California has a requirement that any tax increase obtain support of two-thirds of the legislature. This has made California a complete fiscal basket case. Congressional Republicans have decided to import this model to the federal government:

Republicans have plenty of ways to push a constitutional amendment to balance the budget.
One option contains hard spending caps and a two-thirds supermajority vote for any tax increases. This version is embraced by the right but has little chance of passing.
Another option would drop those provisions, have roughly a dozen Democratic co-sponsors and stick to a straight majority rule for tax increases. This one actually would have a shot at getting the two-thirds vote needed to clear the House.
But nothing in this Congress comes easily, and Republicans have decided to go with the version that’s almost certain to fail but is beloved by the conservative base.

It's fortunate Republicans are so resistant to compromise, because the "moderate" version of the balanced budget amendment is also a terrible idea. The fixation on the two-thirds requirement is also pretty revealing. If you think the public agrees with you, why would you need a supermajority requirement? You don't see Democrats trying to impose a two-thirds requirement to cut Medicare or Social Security.

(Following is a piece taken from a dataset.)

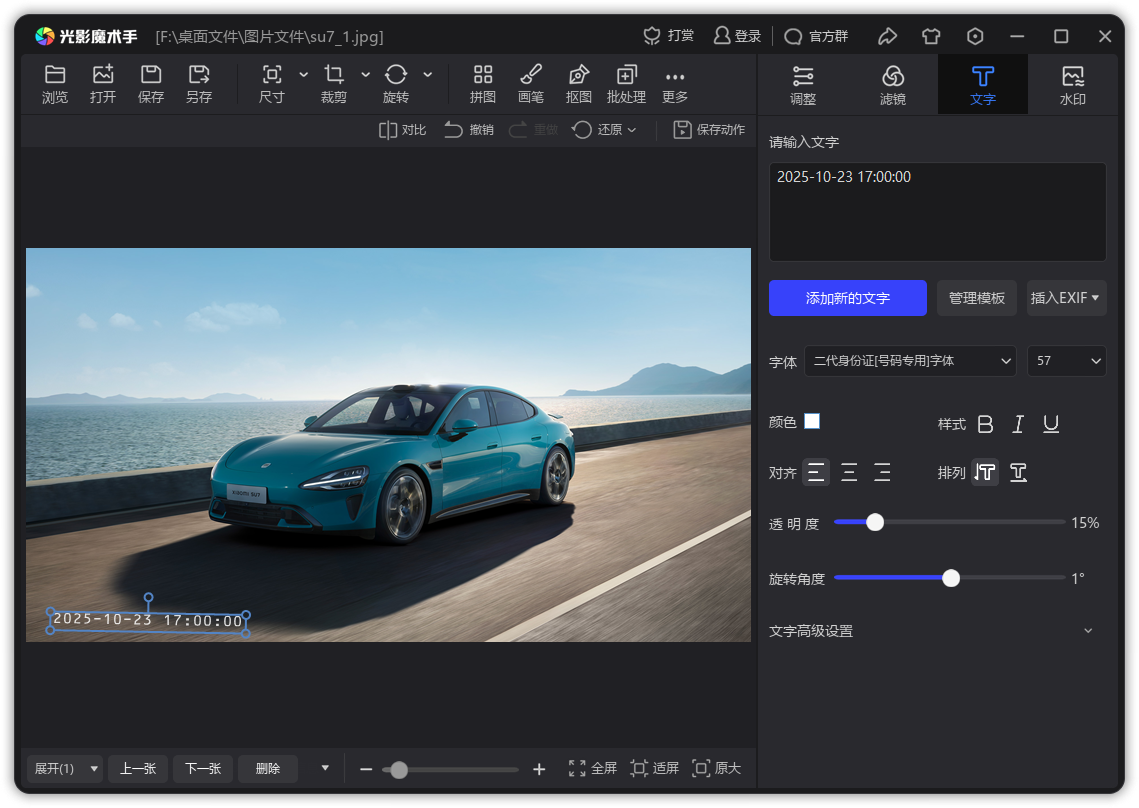Click the 添加新的文字 button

The answer, I suspect, is that Republicans understand that most Americans don't share their priorities. People may prefer lower taxes and smaller government in the abstract, but at the programmatic level they prefer actual government spending over low taxes. The danger of a balanced budget requirement is that it would force lawmakers to make specific, actual choices between competing priorities, and Republicans suspect, correctly, voters would choose higher taxes over slashing entitlements. hence the need to pair the balanced budget amendment with a requirement designed to thwart the majority will.